BMI body mass index, CI confidence intervals, OR odds ratio, wGRS weighted genetic risk score

Discussion

The current study showed a higher frequency of heterozygous mutation of CTLA-4 +49A/G in the LADA compared with T1DM and the controls. However, the rate of the homozygous mutation of CTLA-4 +49A/G was not different between the LADA, T1DM and the controls. It seems to be this is the first report on association of CTLA-4 +49A/G genotypes and diabetes mellitus in Sub-Saharan Africa. Previous studies reported a significant association between the CTLA-4 +49 A/G polymorphism and the susceptibility to LADA and T1DM in different settings e.g. China [11, 13], Estonia [20, 21], Spain and Italy [22], Poland [23] and Argentina [14]. Furthermore, recent systematic review demonstrated that CTLA-4 +49A/G polymorphism is associated with LADA [9].

On the other hand Delitala et al.,-who have investigated CTLA-4 G6230A variant in Sardinian population (Italy)—reported no significant difference in the distribution of G6230A genotypes and alleles in LADA patients, early and late-onset T1D patients, and healthy controls [12]. Likewise Shih et al., observed no significant association between CTLA-4 +49 genotypes with T2DM [24]. It noteworthy that, CTLA-4 +49 A/G is a missense variant that is located in exon 1 at position 49. This missense variant resulted in changing the hydrophilic amino acid threonine to a non-polar amino acid alanine [10]. The replaced amino acid is located in the leading sequence of the CTLA-4, which may affect the folding or migration of the CTLA-4 protein towards the T-cell receptor.
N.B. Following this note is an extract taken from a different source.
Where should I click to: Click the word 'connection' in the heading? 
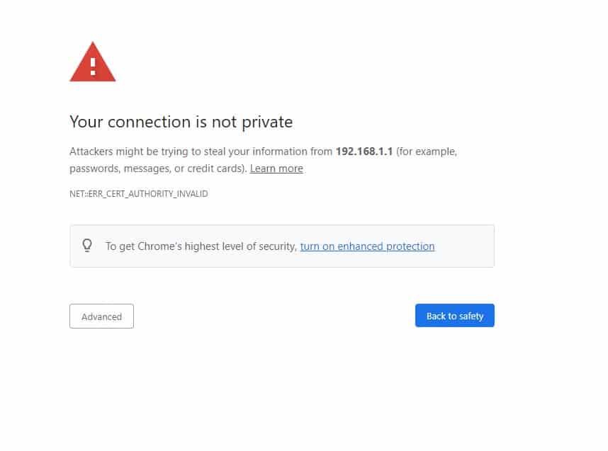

From another prospective, Ueda et al., confirmed that, carrier of homozygous risky genotype G/G express about half of the amount that expressed by the subject who have a protective homozygous genotype A/A [7]. Moreover, Anjos and his colleagues reported that, CTLA-4 peptide translated from G/G genotype individuals is subjected to mal-handling of the peptide by endoplasmic reticulum. This is result in glycosylation of the CTLA-4 peptide which decrease the subsequence cellular expression. On the other hand individuals who have the protective genotype A/A have a well handled and processed CTLA-4 peptide and end up with successful cellular expression [25]. Perhaps, this provide the rational of malfunctioning and loss of the T-cell inhibition observed in activated cytotoxic T-cell functions in patients with autoimmune diseases [26].

It is worth to be mentioned that our results should be cautiously compared with the results of the later studies because of the ethnicity difference between the various settings.

Conclusion

The CTLA-4 +49A/G polymorphism is associated with development of LADA in this setting.

Limitations of the study

In number (hence the sample size) of the LADA was small in this study and this might have effect of the power. Other markers and genotypes were not investigated. Gadarif is located on Ethiopian border and Sudanese population might not be of the same ethnicity.